I would say a guru is someone who – over long period of time, and on a rolling basis – can often beat the S&P 500 by about 5 percentage points a year. Looking over the last 15 years,that would mean a guru is someone who can return about 10% a year (actually, a smidge less). And over the next 15 years, I’d expect the numbers to be pretty similar.

I would not eliminate someone from guru contention just because he earned 8% or 9% a year over some long-term performance period.

Finally, I want to illustrate the problem of using a compound annual return cut-off without taking into account the market environment. This helps prove my point about the need to use rolling returns – never just one set of point to point compound returns.

I showed you my personal investment results for 2009, 2010, 2011, and 2012. If you tally them up you’ll see my compound return was 24% a year over those four years.

Okay, let’s dial it back one full year. Let’s take January of 2008 as our start point.

In that case, my compound annual return goes from 24% over the last four years to 9% a year over the last five years.

To most people, 24% a year sounds like a definitely guru level performance. And 9% a year sounds like a definitely not guru level performance.

You can’t just ask whether someone returned 24% a year or 9% a year. You need to know what environment they were operating in.

It was easy to earn more than 20% a year in stocks from 2009 through 2012. And it was hard not to lose more than 30% in 2008.

The 2000s have been a tough time to make money in stocks. You can’t compare today’s gurus with gurus from the 1980s. The guys who started 30 years ago, had it much easier.
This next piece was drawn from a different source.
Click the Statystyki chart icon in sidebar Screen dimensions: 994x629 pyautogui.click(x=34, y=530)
Stocks were much cheaper. And that’s what matters most.

What you want to look for isn’t just a good long-term performance. You want to look for skill. And that especially means skill in handling the stock prices you were dealt.
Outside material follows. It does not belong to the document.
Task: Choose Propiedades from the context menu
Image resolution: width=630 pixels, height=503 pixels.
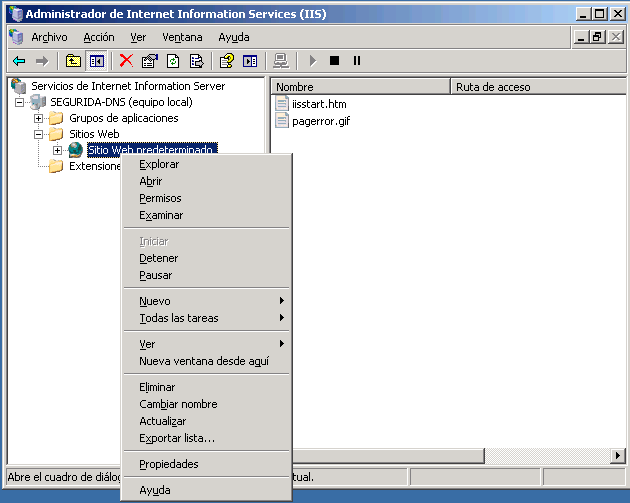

Since the late 1990s, earning 8% or 9% a year in stocks has actually been an excellent performance. And I can safely predict that most people reading this article will not earn more than 8% or 9% a year over the next 15 years.

They’ll earn less.

So, if you can find an investor who will do better than 8% or 9% a year over the next 15 years – I’d call that person a guru.

Ask Geoff a Question

About the author:

Geoff Gannon
Geoff Gannon


Rating: 3.9/5 (18 votes)

Comments

ansgarjohn
Ansgarjohn - 1 year ago
Here's a pertinent quote from Seth Klarman's :"Margin of Safety"

"Loss avoidance must be the cornerstone of your investment philosophy. The avoidance of loss is the surest way to ensure a profitable outcome. This does not mean that investors should never incur the risk of any loss at all. Rather ‘Don’t lose money’ means that over several years an investment portfolio should not be exposed to appreciable loss of principal.
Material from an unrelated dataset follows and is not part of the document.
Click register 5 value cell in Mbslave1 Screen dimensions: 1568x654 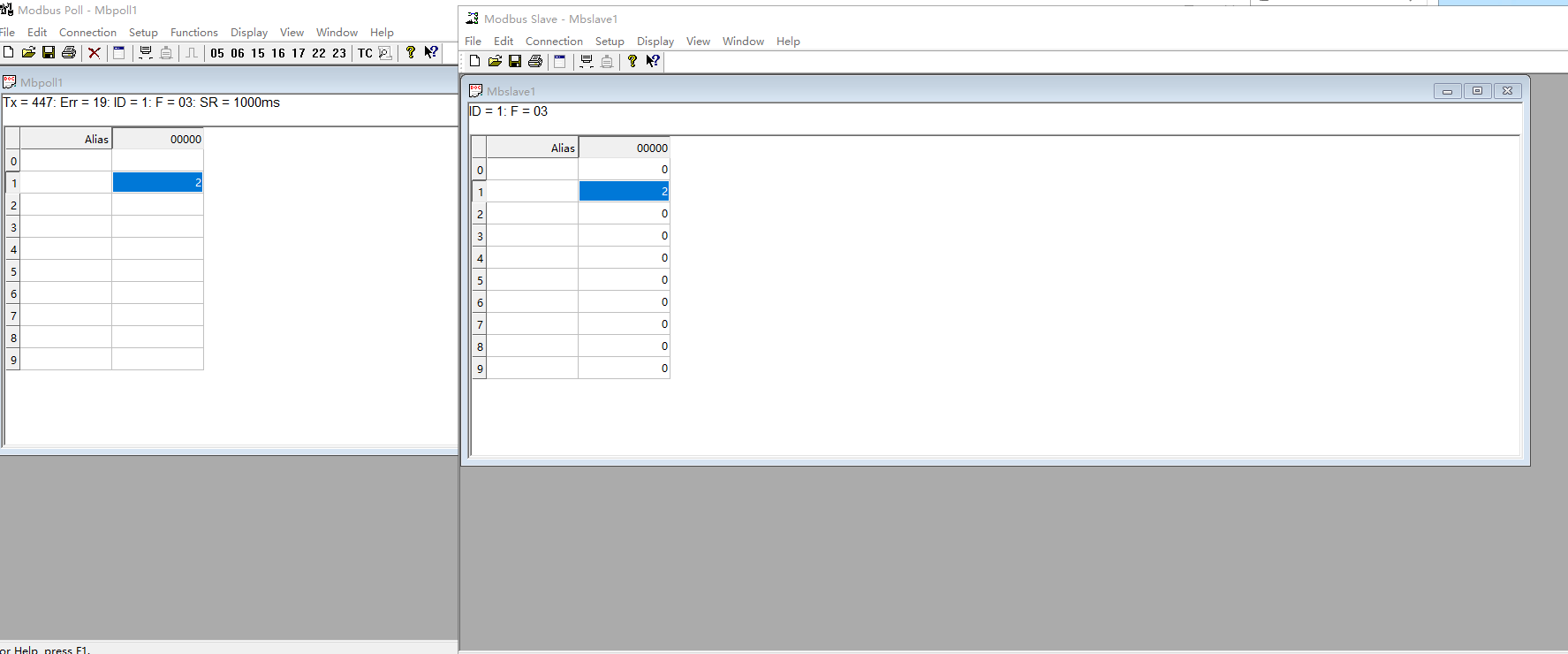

The goal is not to maximize returns in the short or medium term. “Outperformance” in one or more years may be irrelevant.

That is because it is very difficult to recover from even one large loss, which could literally destroy all at once the beneficial effects of many years of investment success. In other words an investor is more likely to do well by achieving consistently good returns with limited downside risk than by achieving volatile and sometimes even spectacular gains but with considerable risk of principal.

An investor who earns 16 percent annual returns over a decade, for example, will, perhaps surprisingly, end up with more money than an investor who earns 20 percent a year for nine years and then loses 15 percent the tenth year.

There is an understandable, albeit uneconomic, appeal to the latter pattern of returns, however. The second investor will outperform the former nine years out of ten, gaining considerable psychic income from this apparently superior performance. If both investors are money market professionals, the latter may also have a happier clientele (90 percent of the time, they will be doing better) and thus a more successful company. This may help explain why risk avoidance is not the primary focus of most institutional investors."

Cornelius Chan
Cornelius Chan - 1 year ago
This had been a very educational article on a few fundamental questions of investing. Thank you very much.
AlbertaSunwapta
AlbertaSunwapta - 1 year ago
Yes, Geoff, I love the depth and clarity of your thinking on all things investment related. Thanks!